## Written tasks
- A) In the email thread about tx interrupt patches, which patch must already be applied before these RFC patches?
- B) Continue the email thread about tx interrupt patches from its last line.

On 10/15/2014 10:32 PM, Michael S. Tsirkin wrote:
> RFC patches to enable tx interrupts.
> This is to demonstrate how this can be done without
> core virtio changes, and to make sure I understand
> the new APIs correctly.
>
> Testing TBD: I'm going offline for several days, will only be able to
> test afterwards (unless someone beats me to this).
> So I thought I'd post this early.
>
> Applies on top of patch: "virtio_net: fix use after free"
> that I recently sent.
>
> Changes:
> 	address comments by Jason Wang, use delayed cb everywhere
> 	rebased Jason's patch on top of mine and include it (with some tweaks)
>
> Jason, feel free to either use this, try it out, or take ideas out
> of this patchset and reuse in any other way you see fit.

Sure, will do some tests first.

## Recorded data
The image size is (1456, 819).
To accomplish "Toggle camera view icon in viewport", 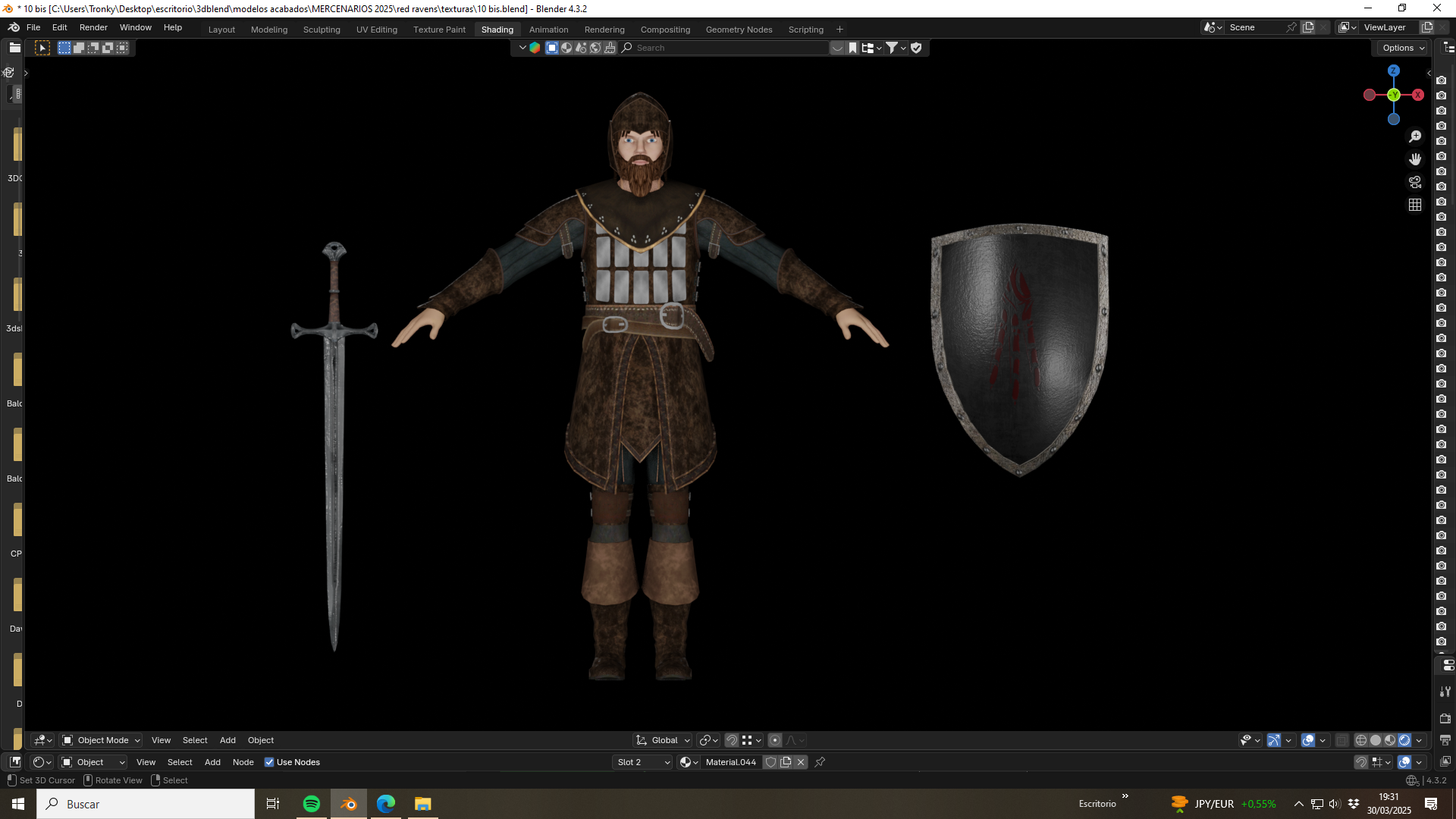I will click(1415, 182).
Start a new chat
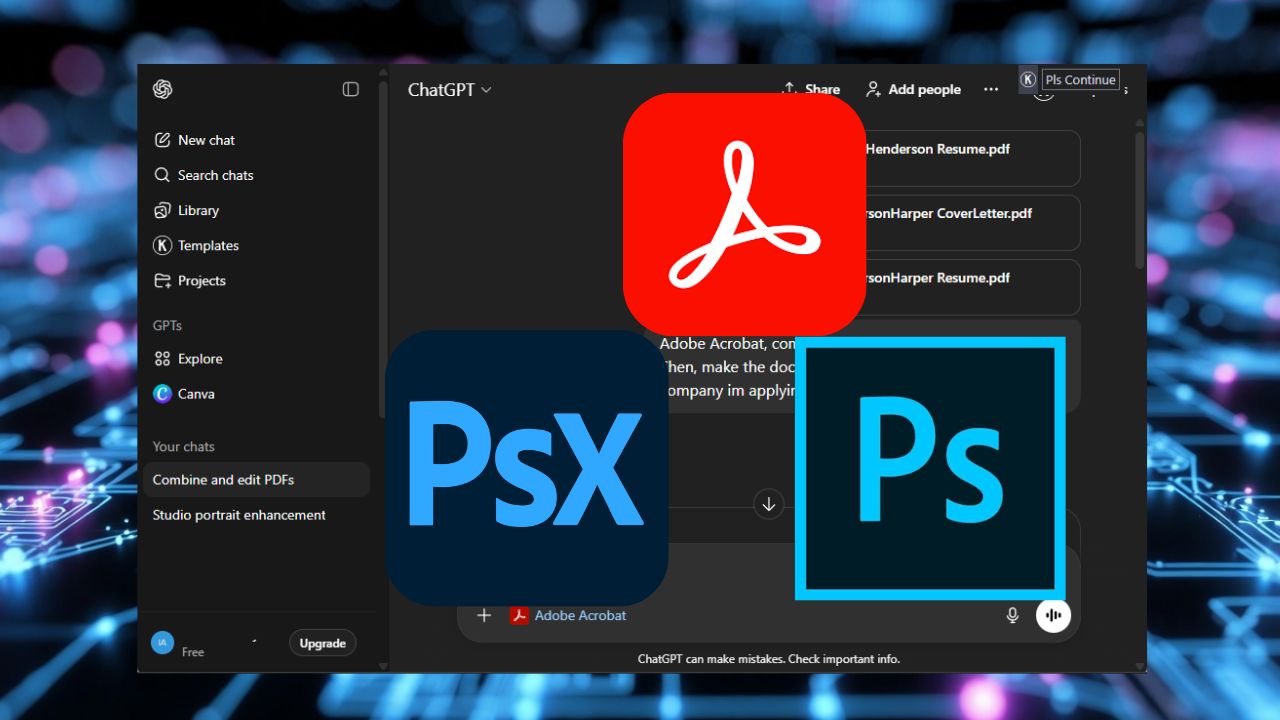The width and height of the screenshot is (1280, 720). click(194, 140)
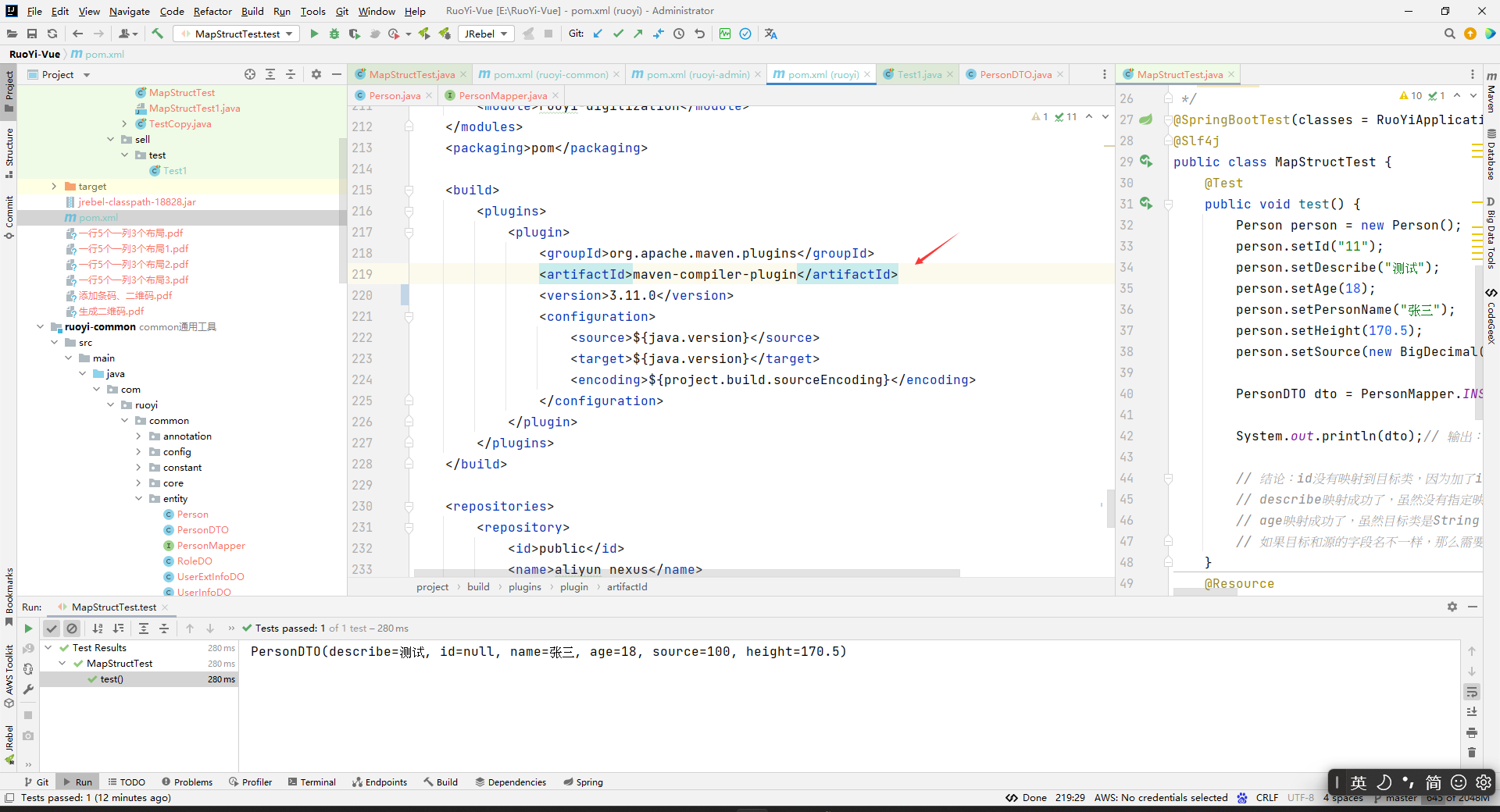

## Expected outputs
- A) "virtio_net: fix use after free"

- B)
Thanks
>
> Jason Wang (1):
>   virtio-net: optimize free_old_xmit_skbs stats
>
> Michael S. Tsirkin (2):
>   virtio_net: enable tx interrupt
>   virtio_net: bql
>
>  drivers/net/virtio_net.c | 153 ++++++++++++++++++++++++++++++++++-------------
>  1 file changed, 111 insertions(+), 42 deletions(-)
>


^ permalink raw reply	[flat|nested] 7+ messages in thread

* Re: [PATCH RFC v2 1/3] virtio_net: enable tx interrupt
  2014-10-15 14:32 ` [PATCH RFC v2 1/3] virtio_net: enable tx interrupt Michael S. Tsirkin
@ 2014-10-17  5:11   ` Jason Wang
  0 siblings, 0 replies; 7+ messages in thread
From: Jason Wang @ 2014-10-17  5:11 UTC (permalink / raw)
  To: Michael S. Tsirkin, linux-kernel; +Cc: Rusty Russell, virtualization, netdev

On 10/15/2014 10:32 PM, Michael S. Tsirkin wrote:
> On newer hosts that support delayed tx interrupts,
> we probably don't have much to gain from orphaning
> packets early.
>
> Based on patch by Jason Wang.
>
> Note: this might degrade performance for
> hosts without event idx support.
> Should be addressed by the next patch.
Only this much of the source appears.